The quotes. They back. Also a few Hermitclones yayy
Impulse: Hey, what is it called when you get attached to your kidnapper?
Zedaph: Sherlock Syndrome, I think
Impulse: Okay, cool. I think that’s what I’m experiencing with this team
Tango: Oh no, are you sick?
Skizz: I guess so. I feel like I’m dying…

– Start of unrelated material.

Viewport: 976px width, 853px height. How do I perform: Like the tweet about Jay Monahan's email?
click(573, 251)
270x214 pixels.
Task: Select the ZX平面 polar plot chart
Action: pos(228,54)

Tango: *thinking to himself* Finally, I’ll get some peace and quiet around here
Zedaph: I send out my Charizard
Impulse: Zed, this is a Magic game
Zedaph: I attach two fire energies
Skizz: *talking to Pearl* —and if you see Impulse, give him this message *makes a neutral face*
Skizz: He’ll know what it means
Pearl: Oh, and Skizz told me to give you this message
Pearl: *makes a neutral face*
*playing the game hangman*
Impulse: Nope, there’s no Q. You lose
Skizz: Oh come on! You can still add something!
Impulse: I’ve already added a tail, two extra arms, and hair. YOU LOSE!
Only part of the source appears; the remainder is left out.